Friday, November 15th, ISSUE is pleased to present FOR, the first evening of FOR/WITH, a mini-festival featuring new commissions and works by iconoclast composers Sarah Hennies, Eva-Maria Houben, Katherine Young, and Ryoko Akama. Now in its third year, the FOR/WITH series celebrates the collaborative process between performer and composer, the spirit of spontaneity in contemporary music, and the ever-present search for the new.
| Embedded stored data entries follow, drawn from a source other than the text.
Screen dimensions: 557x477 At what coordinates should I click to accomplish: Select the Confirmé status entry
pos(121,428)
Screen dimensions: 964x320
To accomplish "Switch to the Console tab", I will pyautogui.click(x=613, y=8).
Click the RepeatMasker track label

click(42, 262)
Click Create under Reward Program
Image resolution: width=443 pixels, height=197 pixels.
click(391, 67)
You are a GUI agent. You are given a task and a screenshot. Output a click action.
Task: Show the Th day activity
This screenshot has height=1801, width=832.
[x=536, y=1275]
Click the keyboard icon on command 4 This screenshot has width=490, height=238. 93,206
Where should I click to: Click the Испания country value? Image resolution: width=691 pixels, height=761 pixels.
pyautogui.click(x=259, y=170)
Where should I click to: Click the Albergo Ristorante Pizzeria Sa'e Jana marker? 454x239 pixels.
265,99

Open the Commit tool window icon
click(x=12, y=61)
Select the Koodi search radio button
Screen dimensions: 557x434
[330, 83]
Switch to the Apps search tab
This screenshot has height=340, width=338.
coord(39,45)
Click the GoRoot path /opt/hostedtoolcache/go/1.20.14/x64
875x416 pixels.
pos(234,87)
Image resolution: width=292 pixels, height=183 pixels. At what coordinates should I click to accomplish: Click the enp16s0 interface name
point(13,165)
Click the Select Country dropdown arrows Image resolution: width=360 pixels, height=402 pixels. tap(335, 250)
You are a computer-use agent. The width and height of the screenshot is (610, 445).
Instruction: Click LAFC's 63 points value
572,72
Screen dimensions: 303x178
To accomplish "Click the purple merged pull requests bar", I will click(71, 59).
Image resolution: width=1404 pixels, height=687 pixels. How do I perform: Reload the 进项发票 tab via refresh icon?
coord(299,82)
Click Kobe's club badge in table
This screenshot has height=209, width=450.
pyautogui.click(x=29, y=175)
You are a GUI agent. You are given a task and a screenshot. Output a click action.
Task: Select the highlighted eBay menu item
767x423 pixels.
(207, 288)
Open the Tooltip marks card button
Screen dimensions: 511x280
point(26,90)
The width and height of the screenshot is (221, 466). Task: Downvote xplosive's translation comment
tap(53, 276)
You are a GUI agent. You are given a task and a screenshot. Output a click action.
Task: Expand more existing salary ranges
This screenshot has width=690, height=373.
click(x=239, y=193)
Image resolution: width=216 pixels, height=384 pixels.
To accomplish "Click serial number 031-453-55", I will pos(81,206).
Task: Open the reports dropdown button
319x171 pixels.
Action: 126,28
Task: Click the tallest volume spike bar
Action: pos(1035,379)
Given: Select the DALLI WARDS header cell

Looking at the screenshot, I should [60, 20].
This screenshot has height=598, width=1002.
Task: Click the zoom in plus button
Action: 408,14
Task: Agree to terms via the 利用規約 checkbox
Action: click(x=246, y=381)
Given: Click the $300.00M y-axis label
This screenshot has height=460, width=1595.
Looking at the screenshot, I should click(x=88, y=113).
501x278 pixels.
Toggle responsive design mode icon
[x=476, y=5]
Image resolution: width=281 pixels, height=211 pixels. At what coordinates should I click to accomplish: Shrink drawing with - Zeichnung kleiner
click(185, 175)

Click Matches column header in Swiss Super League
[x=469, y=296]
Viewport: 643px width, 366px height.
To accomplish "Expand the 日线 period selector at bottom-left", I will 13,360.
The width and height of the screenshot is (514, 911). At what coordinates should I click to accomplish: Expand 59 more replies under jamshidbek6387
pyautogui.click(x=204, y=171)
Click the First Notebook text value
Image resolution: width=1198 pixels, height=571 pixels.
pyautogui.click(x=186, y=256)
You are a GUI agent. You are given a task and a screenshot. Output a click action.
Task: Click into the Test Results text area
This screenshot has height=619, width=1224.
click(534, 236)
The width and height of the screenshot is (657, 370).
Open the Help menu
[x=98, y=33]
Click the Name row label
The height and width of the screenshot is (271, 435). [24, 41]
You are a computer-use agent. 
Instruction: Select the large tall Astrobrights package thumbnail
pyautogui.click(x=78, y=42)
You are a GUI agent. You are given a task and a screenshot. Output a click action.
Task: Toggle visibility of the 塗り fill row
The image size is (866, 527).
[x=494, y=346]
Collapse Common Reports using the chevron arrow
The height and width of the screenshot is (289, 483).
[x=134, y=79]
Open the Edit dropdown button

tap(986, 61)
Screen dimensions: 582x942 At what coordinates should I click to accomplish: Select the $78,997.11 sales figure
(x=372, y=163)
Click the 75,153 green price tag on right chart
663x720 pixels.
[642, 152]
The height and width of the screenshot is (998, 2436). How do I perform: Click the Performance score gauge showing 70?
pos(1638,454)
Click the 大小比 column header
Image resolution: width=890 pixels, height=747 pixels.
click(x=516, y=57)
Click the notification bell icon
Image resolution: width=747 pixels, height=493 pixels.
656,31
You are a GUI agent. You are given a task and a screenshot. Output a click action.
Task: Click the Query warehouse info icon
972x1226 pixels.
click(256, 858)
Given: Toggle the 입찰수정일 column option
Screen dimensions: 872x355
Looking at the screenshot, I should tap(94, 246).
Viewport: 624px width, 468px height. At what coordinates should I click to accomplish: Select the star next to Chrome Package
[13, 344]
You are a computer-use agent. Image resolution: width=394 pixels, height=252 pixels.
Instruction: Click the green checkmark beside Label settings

Organized by performer, composer, and 2011 ISSUE Artist-In-Residence Nate Wooley, FOR/WITH simultaneously premieres distinct new compositions for solo trumpet while also embarking on a celebration of the independent work of the series’ commissioned composers. The festival continues to subtly revolve around Wooley’s project to commission artists outside the sphere of “capital T” trumpet repertoire to write solo pieces that feature the trumpet player as a whole, rather than the capabilities of the trumpet as a machine.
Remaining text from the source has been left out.